Domestic furniture manufacturer New Plan Furniture Ltd has called in the receivers.

The firm, which employs about 200 people, said it is unclear how many staff will be made redundant but a spokesman admitted that "significant job losses will be inevitable".

One worker, who did not want to be named, told the Telegraph & Argus that about 70 workers were asked to leave the factory in Bowling Back Lane, Bradford, yesterday afternoon.

"They were told they had lost their jobs and given forms to claim redundancy money from the Government," he said. "I was gutted as I had worked for the firm for most of my working life and none of us had been kept informed about what was happening.

"It was obvious that the firm did have problems, but to be told this way is unbelievable.

"People were in tears, there are people who have been left jobless who have families and mortgages to pay and they been told by the firm that they will not receive a penny off it.

"The staff left behind do not even know if they will get any wages."

The receivers Geoffrey Martin & Co, of Leeds, say they are hoping to sell the firm as a going concern.

New Plan, which was set up in 1971 by George Dilger and his wife Maureen, began making and installing wooden fire surrounds from rented premises in Bradford, trading under the name of Key Units.

Recently though, it began experiencing difficult trading conditions.

The firm, which has had a 320,000sq ft factory at Upper Croft Mills, Laisterdyke, since 1982, expanded quickly after it was set up to offer a national mail order service.

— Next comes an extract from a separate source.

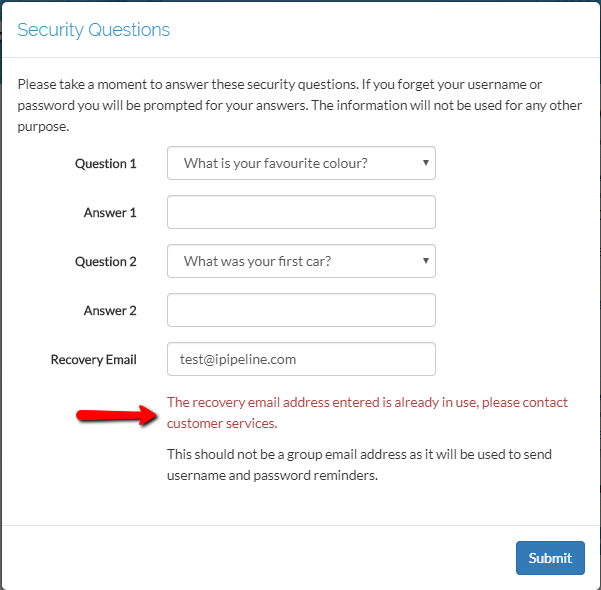Click the 'Question 1' field label
This screenshot has height=590, width=601.
(105, 163)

It also took over another Bradford business Trinity Box and Manufacturing.

In 1971 the company expanded into the production of low cost oak furniture and became known as New Plan.

In a statement directors of New Plan said: "Cheap imports have led to an increasingly uncompetitive marketplace for the company resulting in unsustainable losses.

"Working with the receivers, we are reviewing current operational levels and it is unfortunately anticipated that significant job losses will be inevitable."

Geoffrey Martin and John Twizell, have been appointed as joint administrative receivers of the firm.

Mr Twizell said: "It is our intention to allow the company to continue to trade while we explore the prospects for selling it as a going concern."

The firm's chairman George Dilger, who is now 73 years old, had success in the Grand National in 2000 when his horse, Niki Dee, came third.